Giving testimony along at the trial of the 33-year-old man faced with a her assault, Kvitova said she’d felt pain free as soon as the 10in (25cm) blade cut into her hand.

To do not be inside same room since the suspect throughout the trial, Kvitova sat within a separate room on the Brno regional courthouse, giving reveal account via microphone and camera of precisely how the suspect entered her apartment and attacked her.

The man had rung her doorbell at 8:30am, posing as a workman who had visit inspect the recent water system from the flat, the Czech news website Idnes quoted her as saying.

“He mentioned to transform on the hot water tap and also at that moment I’d a knife against my neck. I grabbed it with the hands. I held the blade with my left hand. I snatched it away, I fell on to the ground and there was blood everywhere,” she said.

Kvitova described how she aimed to reach her phone on to the ground but he pushed it away. She told him she needed to visit hospital and asked whether he wanted money.

“He asked the amount of I had created. I said 10000 crowns ($440) and then he said ‘OK’. I gave him the bucks, he left and i also named the ambulance so the police,” she added.

Though she’d felt pain free in the event the attacker cut her hand, Kvitova said: “When I saw the blood, I started blubbing. Each of the fingers on my small left-hand ended up being cut, as well as nerves at my thumb and pointer finger severed.

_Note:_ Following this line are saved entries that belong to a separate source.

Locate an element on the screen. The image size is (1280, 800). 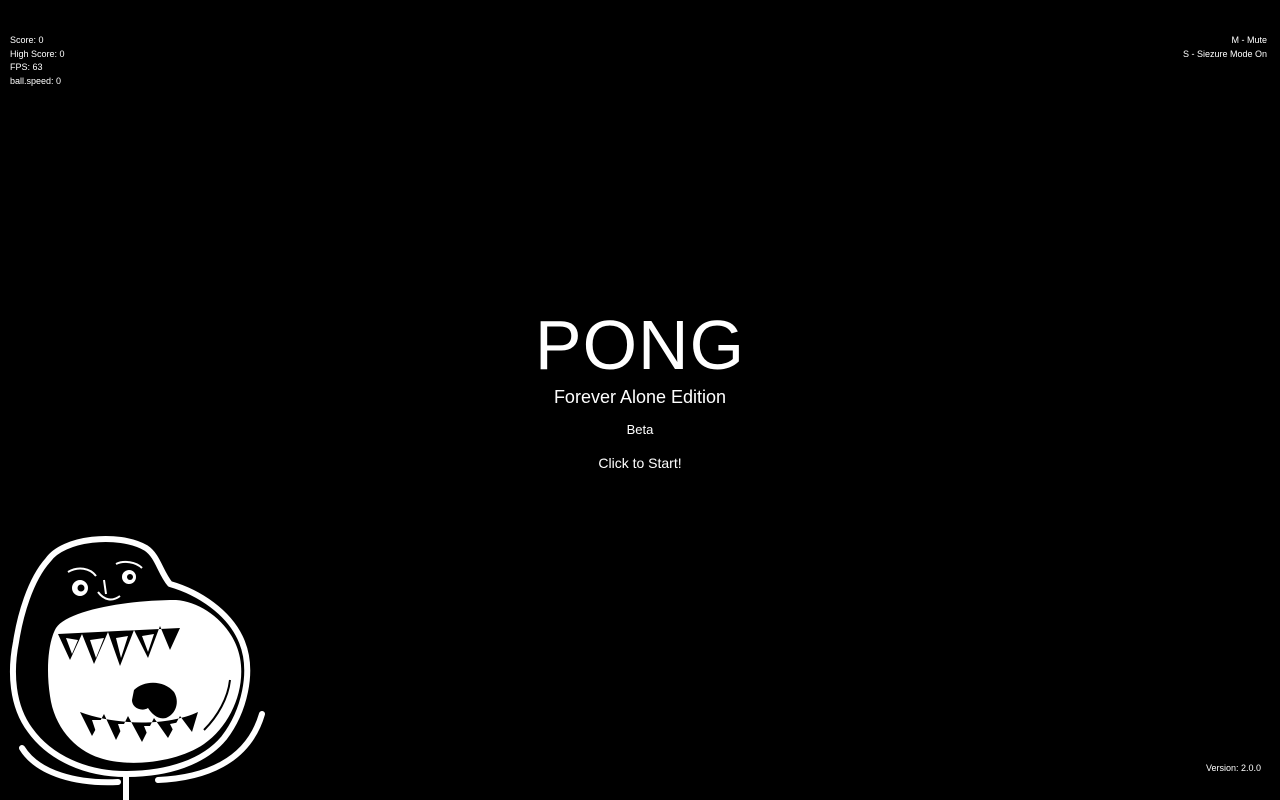
game-subtitle: Forever Alone Edition is located at coordinates (640, 397).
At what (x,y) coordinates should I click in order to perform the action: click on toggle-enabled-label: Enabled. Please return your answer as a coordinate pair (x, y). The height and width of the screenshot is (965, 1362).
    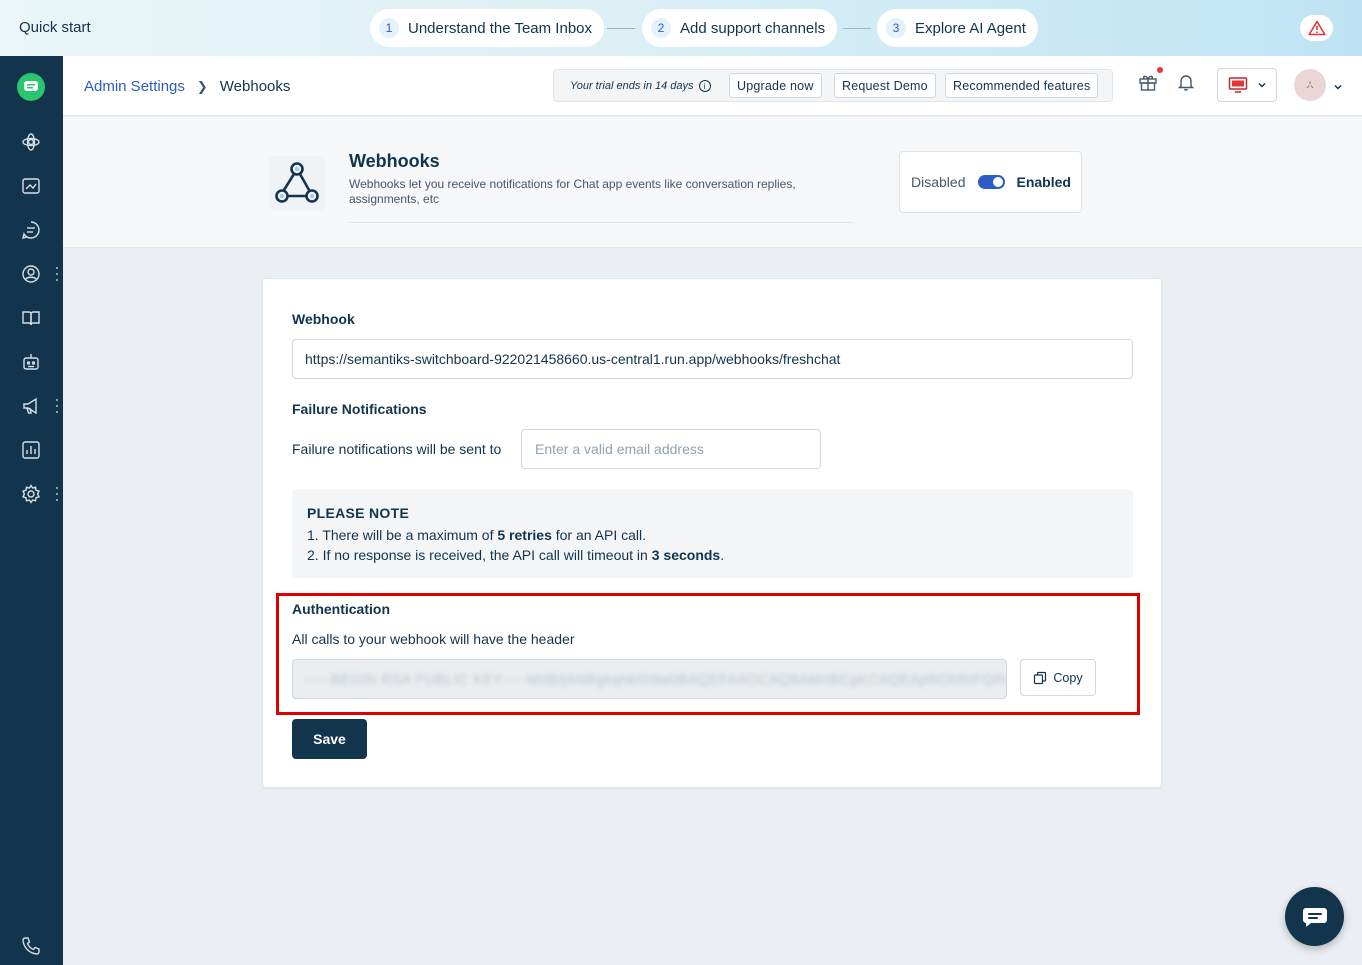
    Looking at the image, I should click on (1044, 182).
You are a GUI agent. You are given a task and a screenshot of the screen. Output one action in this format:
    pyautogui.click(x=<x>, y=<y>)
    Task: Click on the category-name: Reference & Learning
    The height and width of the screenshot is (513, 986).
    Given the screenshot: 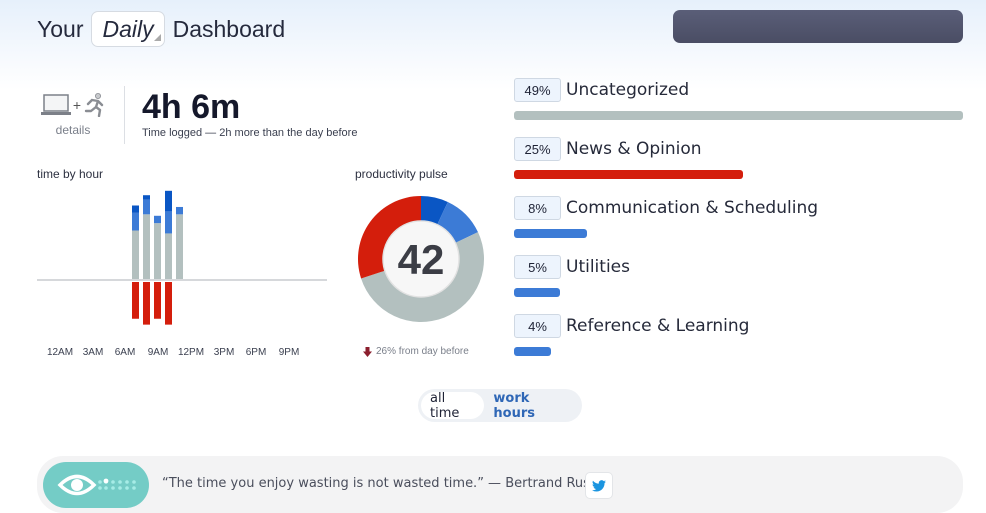 What is the action you would take?
    pyautogui.click(x=658, y=326)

“Even today, the mobility is not really 100%. You cannot find any sensitivity while in the tips [of my thumb and index finger].”

Kvitova said she’d recognised the assailant in photos offered by the law. “I knew that it was him the instant I saw him [in the pictures]. I remembered his eyes mainly.”

The suspect faces as many as 12 years in jail if convicted. Bigger been sentenced to 2 . 5 years within a separate case. His trial within the Kvitova case continue with expert testimony.